Hey all! I am wondering: Is there any chance to a...
# ask-community
h
Hey all! I am wondering: Is there any chance to attach metadata to specific partitions of a partitioned asset, when backfilling multiple partitions in single runs? I tried AssetObservations and manual AssetMaterialization, which works, but sadly the actual materialization (and its metadata) eventually is the most current metadata for all processed partitions of that run and hence the metadata to show up in the plots when observing the asset or asset details. And second question: How do I start a backfill run for a partition range programatically via python api? materialize only works with a single partition key as far as I can see. Thank you very much in advance!
c
Hi Heiner. You could add logic within your asset determines the metadata. Something like:
Copy code
@asset 
def my_asset(context):
    partition_key = context.partition_key
    metadata = my_partition_metadata(partition_key)

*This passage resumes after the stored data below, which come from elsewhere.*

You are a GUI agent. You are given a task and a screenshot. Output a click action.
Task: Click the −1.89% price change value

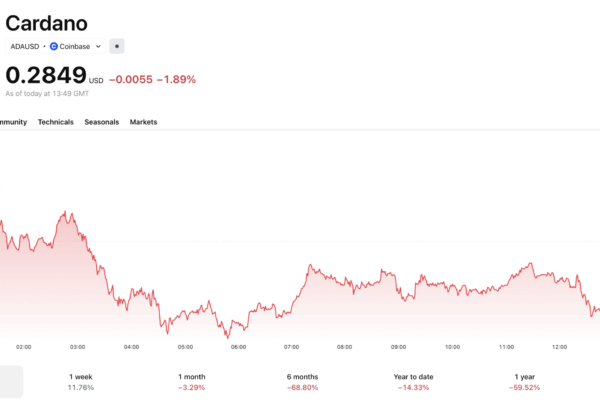click(176, 79)
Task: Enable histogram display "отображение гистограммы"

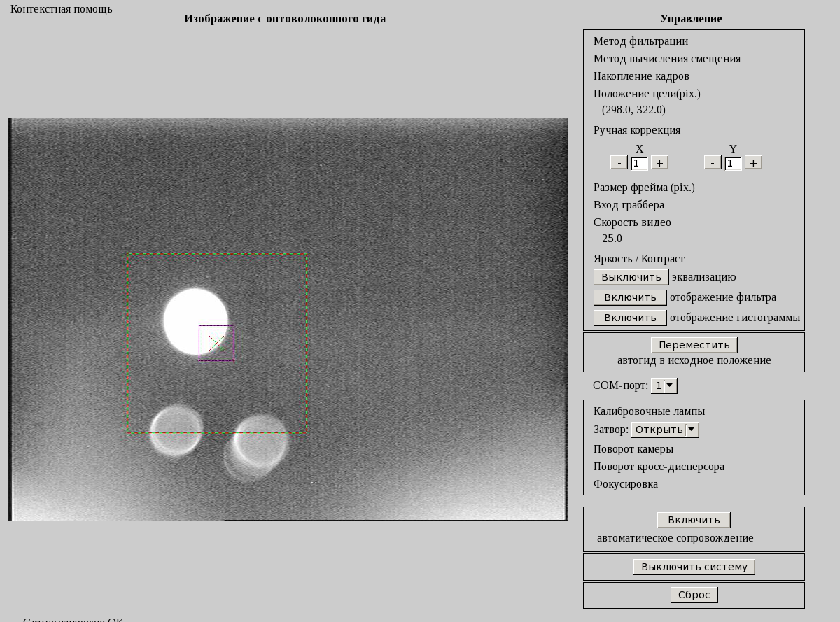Action: 629,317
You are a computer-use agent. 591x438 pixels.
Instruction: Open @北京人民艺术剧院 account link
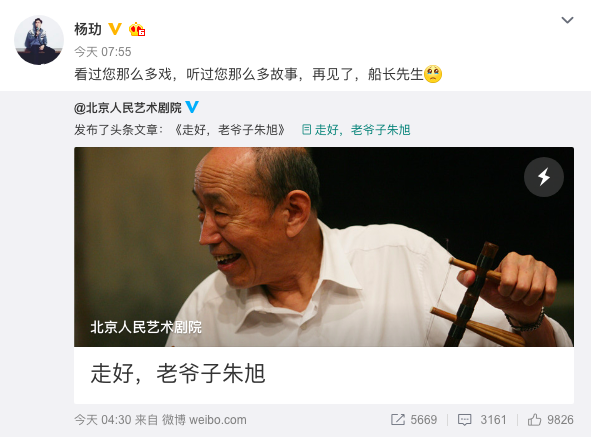tap(128, 108)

    return Output(..., metadata=metadata)
This would attach specific metadata to the partitioned materialization whenever you execute the asset (in a backfill or ad-hoc materialization)
In order to execute a run across a range of partitions, you can attach the necessary tags:
Copy code
my_repo.get_job("partitioned_asset_job").execute_in_process(
    instance=instance,
    tags={ASSET_PARTITION_RANGE_START_TAG: start_partition_key, ASSET_PARTITION_RANGE_END_TAG: end_partition_key},
)
h
Hi @claire! Thank you very much for your responds! Regarding the metadata issue: That is pretty much something, that I tried, but the result is not what I want. I tried something like:
Copy code
@asset
def my_asset(context):
    p_start = context.asset_partition_key_range.start
    p_end = context.asset_partition_key_range.end
    
    # create asset for partitions in partition range
    metadata_export = export_data_from_db_to_gcs(p_start, p_end)
    metadata_import = import_data_from_gcs_to_bq()
    
    # gather partition-wise metadata
    partition_info = read_partition_metadata_from_information_schema(p_start, p_end)
    for partition in partition_info:
        context.log_event(AssetObservation(
            f'{DBT_BQ_PROJECT_NAME}/{trg_table_name}',
            partition=partition.day, metadata={
                'bytes': partition.total_billable_bytes,
                'rows': partition.total_rows,
            }))
    
    # return None-Output since asset has been materialized in asset itself
    # metadata might be empty or not. - does not make a difference for described problem
    metadata = metadata_export.copy()
    metadata.update(metadata_import)
    return Output(None, metadata=metadata)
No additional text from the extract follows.